The principle of fungibility applies to paper currencies AND to crypto
currencies, therefore it doesn't really matter if your coin is
"tainted/blacklisted", unless you are the individual which committed
the crime.

Every 1$ note is the same as every other 1$ note.
Every bitcoin is the same as every other bitcoin.

An example:
The cryptocurrency exchange "coindisgrace" got hacked one day ago and
now the cyberpolice will investigate the theft. After some blockchain
analysis they are able to link a wallet, where a coin from the theft
currently resides in, with a real person. However, as you are not the
criminal who pulled of the hack, the cyberpolice has no permission to
remove the coin from your pocket, as it is not your fault that the
coin was involved in a previous crime.
The money stays in your wallet. Be it black or not.
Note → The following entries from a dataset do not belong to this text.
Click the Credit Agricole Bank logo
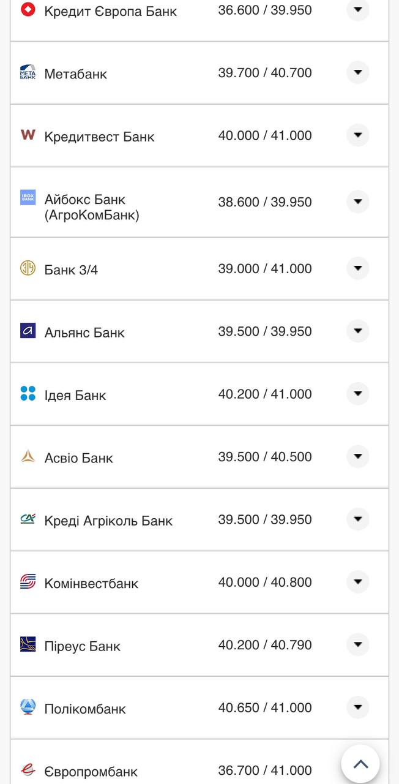This screenshot has height=784, width=399. [28, 519]
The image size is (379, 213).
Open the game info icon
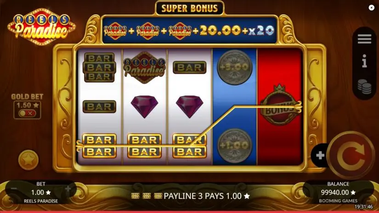pyautogui.click(x=364, y=61)
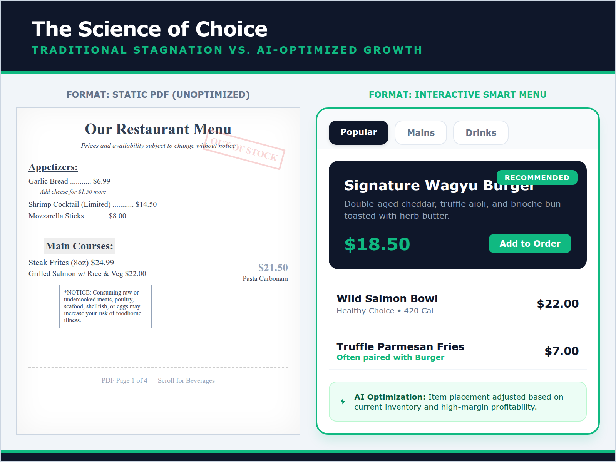Click the Scroll for Beverages link
The image size is (616, 462).
158,380
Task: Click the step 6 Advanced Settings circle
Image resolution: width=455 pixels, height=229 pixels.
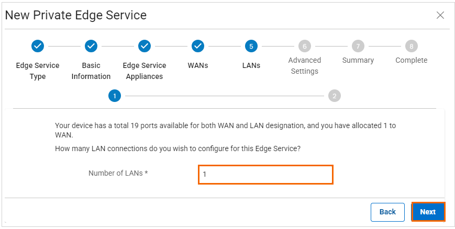Action: tap(304, 46)
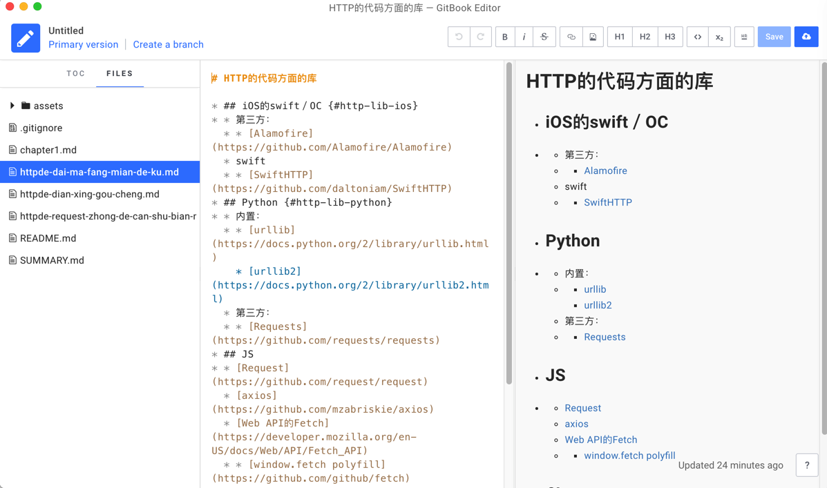Insert an image using toolbar icon
The image size is (827, 488).
[593, 37]

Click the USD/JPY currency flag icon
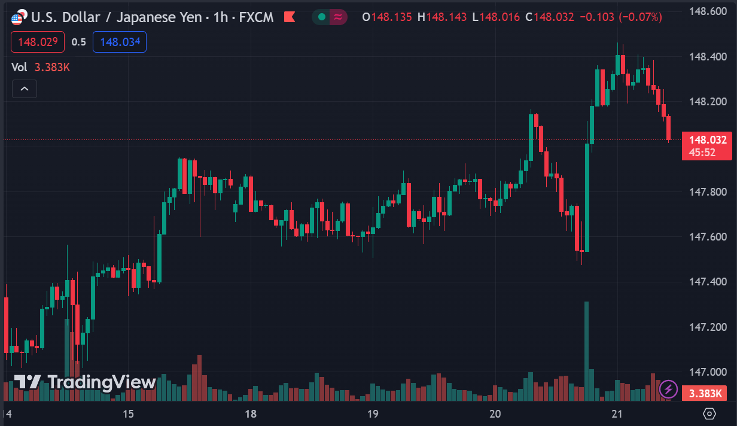(19, 17)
If they'd start
freezing funds, it would hurt the whole currency.


The link to the reddit post is interesting, and I honestly believe
that some three-letter-agencies might have easy access to the KYC
databases major exchanges. It would only make sense to create graphs
for them and their wallets.
However, that's already on the same level of PRISM just for crypto
currencies, and I'm sure that the "normal" police officers have no
access to such tools. We'd be already aware of that. And I sincerely
doubt that anyone on this mailing list is a darknet market operator.

But Monero is not the solution to this privacy problem, as it doesn't
scale at all due to its insanely huge transactions. Sure, the concept
is interesting, but Monero will always only be used by very few
people. If you want to run a currency, you want to target mass
adoption. A currency, which no one uses, is useless.

And no, Runes of Magic Gold isn't an option either.